Так искания Вахтангова приобрели новую ясную последовательность и цель и вместе с тем цельность. Он понял, как будет рождаться новое искусство.
И ринулся теперь в работу с удесятеренной жадностью и страстью, с огромной настойчивостью, с нечеловеческой энергией. Его снова и снова подхлестывает мысль, что он может не успеть, не закончить, умереть… Его мучает разрушающая организм болезнь, но он не сдается. Дни и ночи учит, репетирует, ставит одновременно и в бывшей мансуровской студии, и в студии «Габима», и в студии МХТ свои лучшие спектакли, принесшие ему мировую славу.
Почти в одно время, в течение двух лет, он создает постановки «Свадьба», «Чудо св.

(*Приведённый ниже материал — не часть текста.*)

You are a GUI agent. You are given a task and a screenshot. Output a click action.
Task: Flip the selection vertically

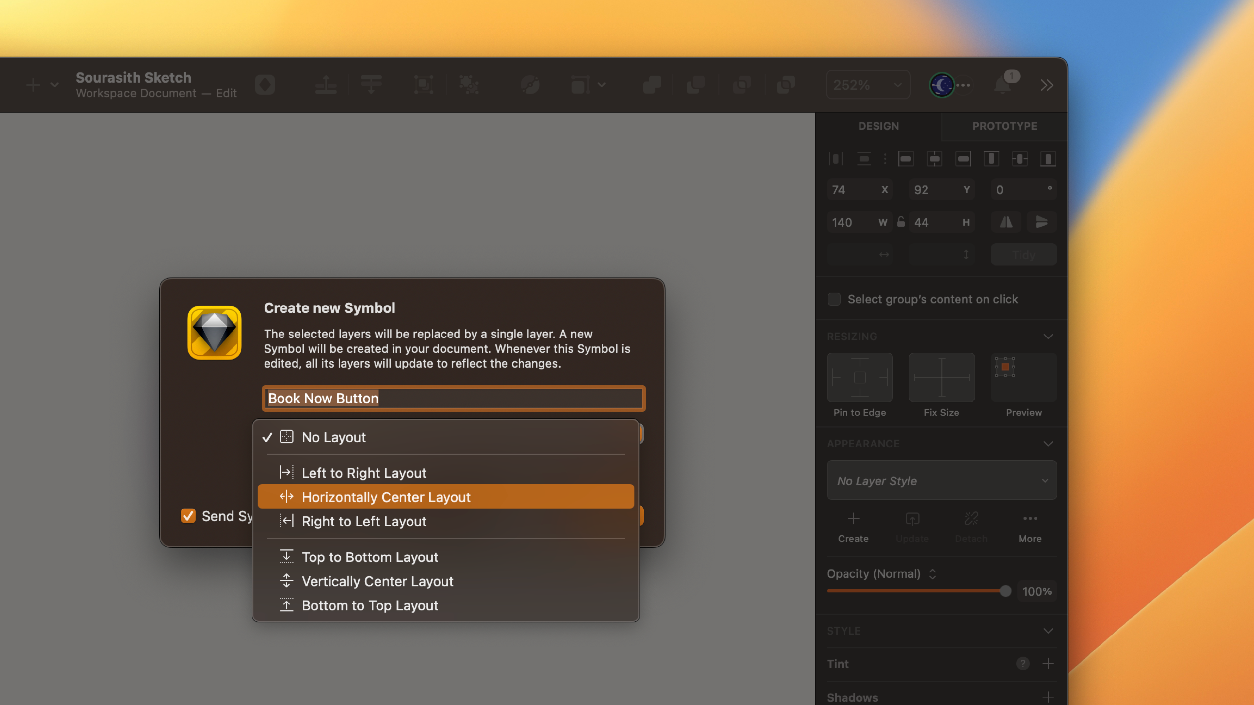[1042, 222]
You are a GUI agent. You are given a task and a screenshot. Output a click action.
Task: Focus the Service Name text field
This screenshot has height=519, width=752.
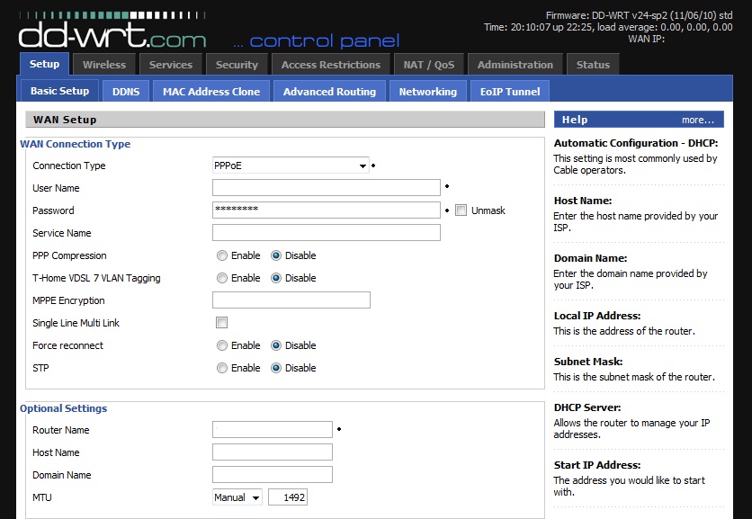tap(327, 233)
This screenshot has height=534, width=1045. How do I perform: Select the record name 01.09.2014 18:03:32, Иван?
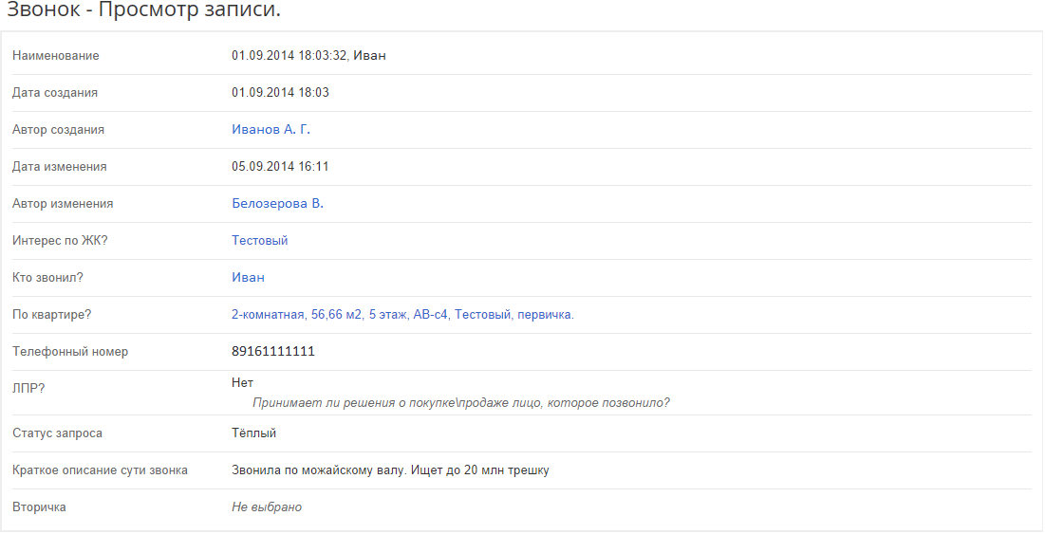click(x=308, y=56)
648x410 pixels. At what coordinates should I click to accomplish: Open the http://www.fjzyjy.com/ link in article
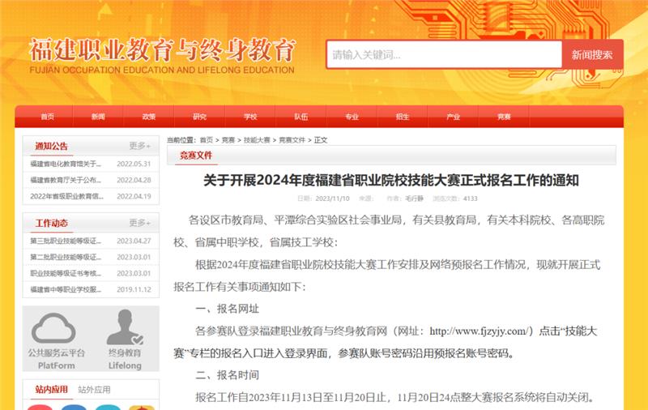point(479,331)
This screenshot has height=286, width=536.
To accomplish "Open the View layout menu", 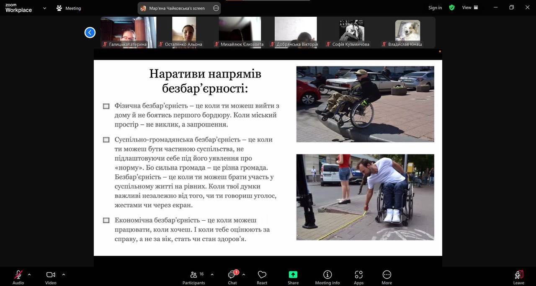I will (470, 8).
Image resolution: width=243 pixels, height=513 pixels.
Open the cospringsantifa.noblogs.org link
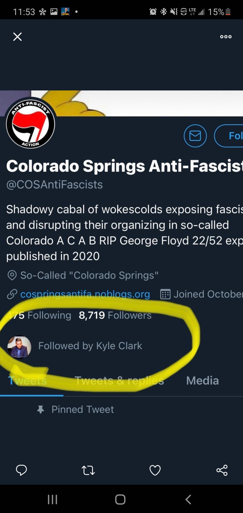tap(85, 294)
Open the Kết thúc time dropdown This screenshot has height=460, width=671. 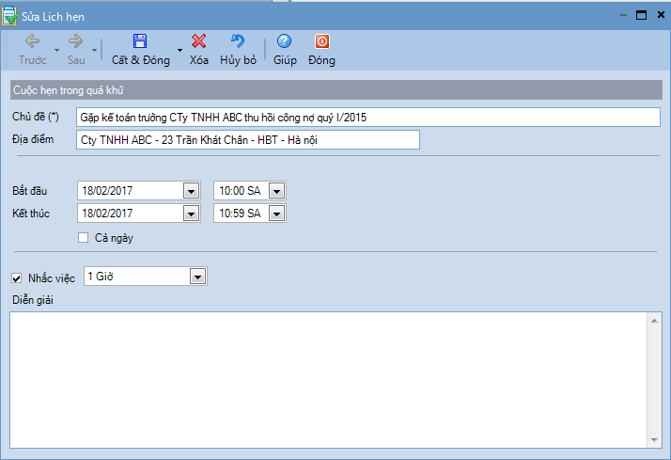pos(276,214)
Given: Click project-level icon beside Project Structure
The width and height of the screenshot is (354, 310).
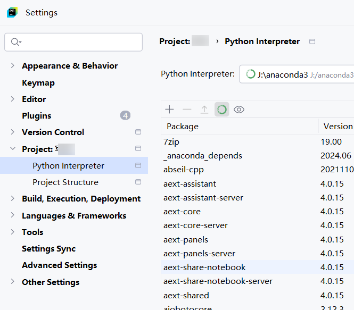Looking at the screenshot, I should (x=138, y=182).
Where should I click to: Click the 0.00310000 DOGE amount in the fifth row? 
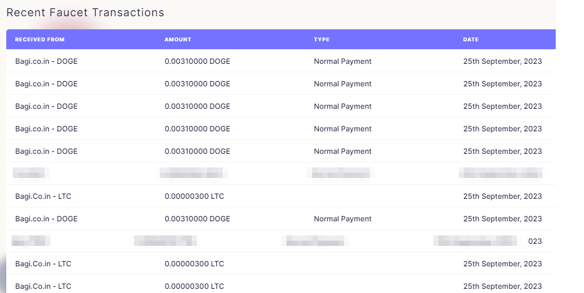click(197, 151)
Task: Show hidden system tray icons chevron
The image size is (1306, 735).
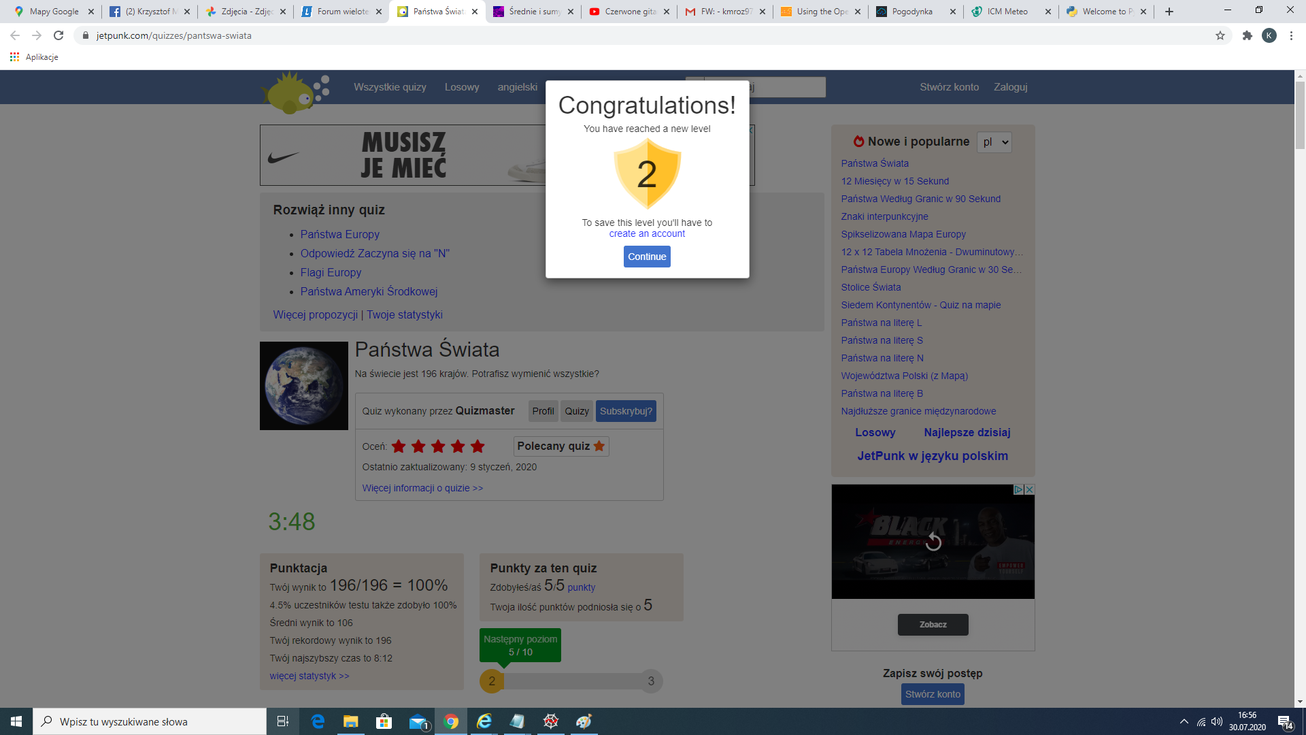Action: [x=1184, y=721]
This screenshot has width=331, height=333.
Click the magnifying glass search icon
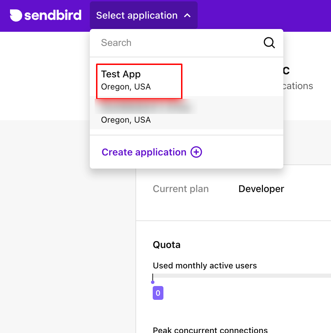[x=269, y=43]
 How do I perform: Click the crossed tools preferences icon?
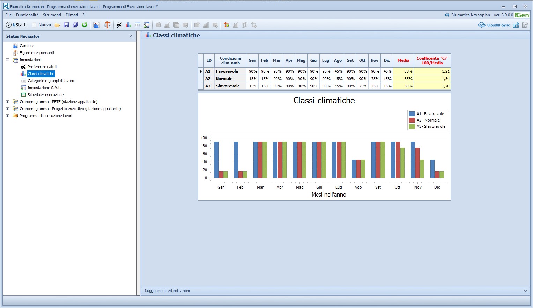pyautogui.click(x=119, y=25)
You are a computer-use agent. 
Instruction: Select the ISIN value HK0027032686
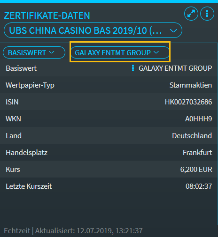coord(188,102)

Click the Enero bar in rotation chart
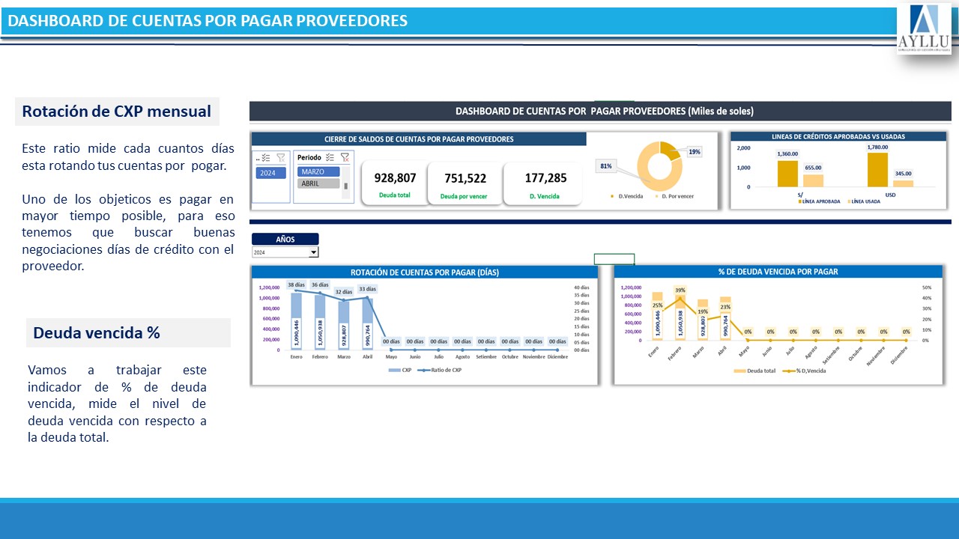[297, 320]
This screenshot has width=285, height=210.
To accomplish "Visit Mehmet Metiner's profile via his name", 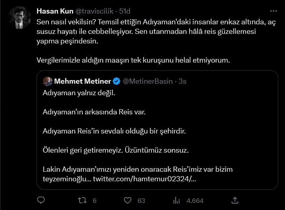I will (82, 81).
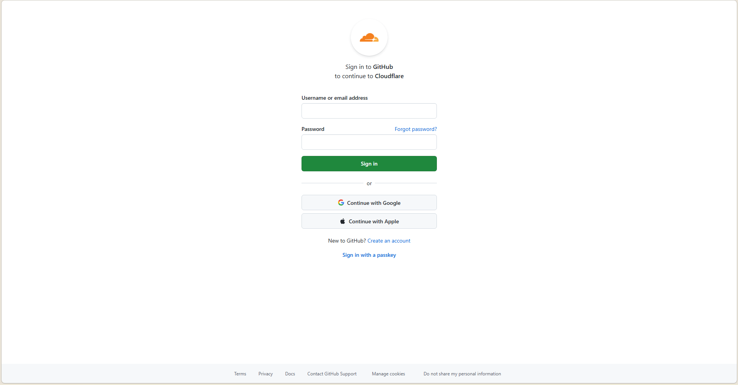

Антония» (второй вариант), «Эрик XIV», «Гадибук» и «Принцесса Турандот». Попутно работает еще над рядом менее крупных вещей.
Только не сдаваться! Успеть! Ответить на запросы революции (как велика ответственность перед ней, перед народом!). Высоко поднять знамя любимого искусства, отстоять честь русского, теперь советского театра. Не отдыхать и не успокаиваться. Работать как можно больше и как можно лучше. Быть сразу во всем и везде, одновременно осуществлять целый ряд замыслов, начинать, завершать и снова начинать множество дел, пока есть еще хоть капля сил…
«Свадьба» и «Пир»
— Гран рон, силь ву пле!
А. Чехов, «Свадьба»Как из прорвавшегося мешка, вываливаются на сцену распорядитель танцев, жених, невеста, гости… Под бестолковые, резкие, дребезжащие звуки расстроенного пианино отплясывают, кружатся, встречаются, расходятся, сходятся и, подхваченные вихрем, мчатся в азартной кадрили вокруг свадебного стола…
— Веселее! Веселее! — командует Вахтангов. — Распорядитель! Плохо работает воображение. Ваш «гран рон» мне осточертел. Вы не знаете текста роли. У шафера неисчерпаемый запас фигур. Он славится этим на всю Таганку.
— «Петит корбей — маленькая корзиночка!..» «Сквозь ля порт — ворота!..» «Летуаль — звездочку!» — выкрикивает шафер Николай Горчаков уже охрипшим голосом. И снова летят в бешеном танце персонажи чеховской «Свадьбы».
Вахтангов репетирует четвертый час подряд. Он добивается, чтобы за внешним, показным азартом этого в миниатюре вселенского мещанского пляса чувствовались мертвое, наглое бездушие, страшная пустота.
Он заново прочел Чехова. Опоэтизированная задушевность и сопереживание, с какими в Художественном театре были поставлены «Чайка», «Три сестры» и «Вишневый сад», разумеется, вообще не уместны в остросатирической одноактной «Свадьбе». Тем более сегодня, после Октябрьской революции, было бы совсем не вовремя в какой бы то ни было мере смягчать резкость чеховского рисунка. Его сатирическое острие в «Свадьбе», словно скальпель хирурга, вскрывает типичные для мещанства закоулки души. По-прежнему светятся между строк грустные глаза Антона Павловича. По-прежнему его пьеса написана во имя человеколюбия. По-прежнему нас глубоко ранит его боль. Но на этот раз особенно громко раздается горький смех Чехова. Смех, разящий наповал, гневный, бичующий.